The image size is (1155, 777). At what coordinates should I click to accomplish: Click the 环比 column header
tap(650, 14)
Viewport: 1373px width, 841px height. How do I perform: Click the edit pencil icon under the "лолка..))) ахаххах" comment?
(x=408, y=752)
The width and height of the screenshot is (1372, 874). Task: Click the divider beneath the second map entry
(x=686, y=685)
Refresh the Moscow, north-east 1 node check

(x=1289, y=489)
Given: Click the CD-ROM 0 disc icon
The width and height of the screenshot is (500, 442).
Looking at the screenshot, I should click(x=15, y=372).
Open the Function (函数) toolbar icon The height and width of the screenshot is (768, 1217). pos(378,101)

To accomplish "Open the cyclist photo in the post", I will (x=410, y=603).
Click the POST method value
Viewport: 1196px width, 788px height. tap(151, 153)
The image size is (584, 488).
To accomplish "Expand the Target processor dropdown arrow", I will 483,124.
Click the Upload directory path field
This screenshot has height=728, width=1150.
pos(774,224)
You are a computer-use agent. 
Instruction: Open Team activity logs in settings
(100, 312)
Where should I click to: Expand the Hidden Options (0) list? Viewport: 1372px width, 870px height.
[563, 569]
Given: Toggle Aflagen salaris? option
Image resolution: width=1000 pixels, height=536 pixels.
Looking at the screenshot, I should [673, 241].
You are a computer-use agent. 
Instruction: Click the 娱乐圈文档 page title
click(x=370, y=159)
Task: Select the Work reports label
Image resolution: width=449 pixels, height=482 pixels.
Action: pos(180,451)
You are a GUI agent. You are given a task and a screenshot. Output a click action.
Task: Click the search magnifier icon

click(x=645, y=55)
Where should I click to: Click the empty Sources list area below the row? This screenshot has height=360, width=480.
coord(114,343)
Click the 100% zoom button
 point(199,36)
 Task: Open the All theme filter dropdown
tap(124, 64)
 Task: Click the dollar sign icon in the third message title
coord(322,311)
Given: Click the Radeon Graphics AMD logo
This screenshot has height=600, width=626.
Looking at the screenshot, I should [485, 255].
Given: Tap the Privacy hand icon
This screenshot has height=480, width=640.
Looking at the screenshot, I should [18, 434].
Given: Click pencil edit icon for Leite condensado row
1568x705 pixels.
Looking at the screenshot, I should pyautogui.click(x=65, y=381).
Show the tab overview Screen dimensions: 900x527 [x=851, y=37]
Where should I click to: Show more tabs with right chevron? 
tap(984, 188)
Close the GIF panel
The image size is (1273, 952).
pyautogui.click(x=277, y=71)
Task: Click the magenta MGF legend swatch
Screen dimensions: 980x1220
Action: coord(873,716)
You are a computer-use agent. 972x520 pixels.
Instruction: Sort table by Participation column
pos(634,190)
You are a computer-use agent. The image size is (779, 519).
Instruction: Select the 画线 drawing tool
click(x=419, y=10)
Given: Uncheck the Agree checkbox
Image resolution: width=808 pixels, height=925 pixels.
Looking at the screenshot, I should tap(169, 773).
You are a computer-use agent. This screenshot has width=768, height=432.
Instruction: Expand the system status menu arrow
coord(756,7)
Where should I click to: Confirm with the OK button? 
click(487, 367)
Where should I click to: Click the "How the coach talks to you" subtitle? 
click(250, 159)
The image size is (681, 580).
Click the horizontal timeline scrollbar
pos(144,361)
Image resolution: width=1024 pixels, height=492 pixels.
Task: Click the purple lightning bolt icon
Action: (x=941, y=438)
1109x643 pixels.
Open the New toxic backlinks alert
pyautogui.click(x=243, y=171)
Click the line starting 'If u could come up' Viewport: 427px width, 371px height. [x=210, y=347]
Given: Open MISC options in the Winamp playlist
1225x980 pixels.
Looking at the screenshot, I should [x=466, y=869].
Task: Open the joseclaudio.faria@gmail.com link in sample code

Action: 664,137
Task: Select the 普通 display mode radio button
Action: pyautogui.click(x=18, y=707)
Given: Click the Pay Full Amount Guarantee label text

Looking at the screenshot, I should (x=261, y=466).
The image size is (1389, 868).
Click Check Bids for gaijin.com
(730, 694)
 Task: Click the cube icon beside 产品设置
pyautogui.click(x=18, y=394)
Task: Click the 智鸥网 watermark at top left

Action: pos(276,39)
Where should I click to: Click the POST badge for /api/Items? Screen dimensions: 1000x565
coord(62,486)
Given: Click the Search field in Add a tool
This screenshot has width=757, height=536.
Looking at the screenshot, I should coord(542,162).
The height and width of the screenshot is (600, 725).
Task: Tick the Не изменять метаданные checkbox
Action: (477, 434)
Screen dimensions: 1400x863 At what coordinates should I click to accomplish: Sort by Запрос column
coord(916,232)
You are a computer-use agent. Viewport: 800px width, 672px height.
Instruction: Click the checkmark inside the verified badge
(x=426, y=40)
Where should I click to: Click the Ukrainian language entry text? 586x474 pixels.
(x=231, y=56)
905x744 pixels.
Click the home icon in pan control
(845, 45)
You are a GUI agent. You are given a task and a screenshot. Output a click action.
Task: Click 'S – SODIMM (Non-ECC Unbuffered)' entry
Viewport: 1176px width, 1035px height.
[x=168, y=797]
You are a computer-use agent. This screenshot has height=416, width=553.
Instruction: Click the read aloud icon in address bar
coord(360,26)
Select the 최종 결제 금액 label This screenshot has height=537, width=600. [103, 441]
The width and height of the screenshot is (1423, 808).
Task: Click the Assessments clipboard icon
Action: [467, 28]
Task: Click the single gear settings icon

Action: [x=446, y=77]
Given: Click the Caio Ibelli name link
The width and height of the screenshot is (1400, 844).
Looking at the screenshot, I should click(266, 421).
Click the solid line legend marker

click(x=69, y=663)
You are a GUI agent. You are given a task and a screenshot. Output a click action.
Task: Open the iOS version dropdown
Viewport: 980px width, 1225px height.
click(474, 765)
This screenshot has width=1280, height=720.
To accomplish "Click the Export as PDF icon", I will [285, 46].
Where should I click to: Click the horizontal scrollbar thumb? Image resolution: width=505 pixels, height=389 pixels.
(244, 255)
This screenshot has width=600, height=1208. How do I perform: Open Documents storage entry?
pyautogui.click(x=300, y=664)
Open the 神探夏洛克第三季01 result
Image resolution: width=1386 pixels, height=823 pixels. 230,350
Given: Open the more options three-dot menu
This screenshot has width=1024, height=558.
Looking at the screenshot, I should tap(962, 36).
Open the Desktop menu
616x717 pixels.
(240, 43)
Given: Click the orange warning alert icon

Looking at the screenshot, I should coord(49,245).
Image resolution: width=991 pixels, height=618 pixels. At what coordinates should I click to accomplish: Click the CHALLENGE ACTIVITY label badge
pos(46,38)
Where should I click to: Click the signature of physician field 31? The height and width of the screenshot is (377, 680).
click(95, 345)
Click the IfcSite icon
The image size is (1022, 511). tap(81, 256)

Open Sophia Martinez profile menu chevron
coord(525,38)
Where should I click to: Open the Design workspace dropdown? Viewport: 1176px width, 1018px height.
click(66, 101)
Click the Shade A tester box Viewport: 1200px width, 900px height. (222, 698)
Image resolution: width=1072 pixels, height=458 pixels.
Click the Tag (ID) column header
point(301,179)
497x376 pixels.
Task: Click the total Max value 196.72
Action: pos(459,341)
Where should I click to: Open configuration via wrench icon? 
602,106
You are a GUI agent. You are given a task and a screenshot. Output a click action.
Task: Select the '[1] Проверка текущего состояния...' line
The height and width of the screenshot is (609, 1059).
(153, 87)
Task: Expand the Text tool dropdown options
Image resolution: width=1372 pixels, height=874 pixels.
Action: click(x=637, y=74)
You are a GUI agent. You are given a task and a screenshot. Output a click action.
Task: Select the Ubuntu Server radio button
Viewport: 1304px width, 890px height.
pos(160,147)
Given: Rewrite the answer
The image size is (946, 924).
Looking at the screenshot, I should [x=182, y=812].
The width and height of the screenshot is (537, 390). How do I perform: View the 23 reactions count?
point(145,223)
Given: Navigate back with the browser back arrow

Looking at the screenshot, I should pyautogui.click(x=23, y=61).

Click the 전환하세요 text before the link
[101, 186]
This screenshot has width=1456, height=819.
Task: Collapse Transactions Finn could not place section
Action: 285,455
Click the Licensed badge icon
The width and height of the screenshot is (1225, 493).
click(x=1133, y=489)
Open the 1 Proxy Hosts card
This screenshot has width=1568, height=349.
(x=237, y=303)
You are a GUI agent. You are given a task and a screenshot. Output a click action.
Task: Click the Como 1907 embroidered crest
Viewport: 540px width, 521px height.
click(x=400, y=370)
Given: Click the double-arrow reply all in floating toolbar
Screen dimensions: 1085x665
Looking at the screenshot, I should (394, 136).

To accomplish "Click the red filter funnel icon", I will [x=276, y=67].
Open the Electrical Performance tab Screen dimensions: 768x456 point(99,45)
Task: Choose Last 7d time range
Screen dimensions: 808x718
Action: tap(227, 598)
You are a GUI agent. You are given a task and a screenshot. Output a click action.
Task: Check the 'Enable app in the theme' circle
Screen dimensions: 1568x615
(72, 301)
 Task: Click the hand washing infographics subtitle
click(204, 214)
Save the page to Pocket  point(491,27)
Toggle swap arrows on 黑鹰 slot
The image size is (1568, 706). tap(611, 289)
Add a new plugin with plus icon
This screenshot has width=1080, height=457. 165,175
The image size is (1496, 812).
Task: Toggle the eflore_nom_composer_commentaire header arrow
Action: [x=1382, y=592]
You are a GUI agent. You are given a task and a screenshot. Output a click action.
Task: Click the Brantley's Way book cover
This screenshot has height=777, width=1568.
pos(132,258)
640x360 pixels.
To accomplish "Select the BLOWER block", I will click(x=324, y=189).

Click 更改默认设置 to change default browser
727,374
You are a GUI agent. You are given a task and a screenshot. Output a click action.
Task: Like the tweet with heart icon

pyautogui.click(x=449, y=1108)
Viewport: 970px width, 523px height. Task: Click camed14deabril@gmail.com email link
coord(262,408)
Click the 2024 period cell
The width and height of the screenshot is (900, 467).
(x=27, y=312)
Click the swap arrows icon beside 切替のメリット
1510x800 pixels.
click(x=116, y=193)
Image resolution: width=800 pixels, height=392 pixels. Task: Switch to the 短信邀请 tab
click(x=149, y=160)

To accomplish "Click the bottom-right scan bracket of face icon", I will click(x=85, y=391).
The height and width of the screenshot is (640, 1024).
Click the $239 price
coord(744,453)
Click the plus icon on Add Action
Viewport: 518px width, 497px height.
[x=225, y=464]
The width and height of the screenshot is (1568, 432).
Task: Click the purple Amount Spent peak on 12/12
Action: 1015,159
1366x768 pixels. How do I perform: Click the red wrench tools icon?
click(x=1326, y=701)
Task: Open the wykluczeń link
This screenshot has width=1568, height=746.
###
Brief. The answer must consist of every line from the data that holds the string "toolbar".

The completed task.
Open the Function (函数) toolbar icon The height and width of the screenshot is (768, 1217). pos(378,101)
Given: Click the double-arrow reply all in floating toolbar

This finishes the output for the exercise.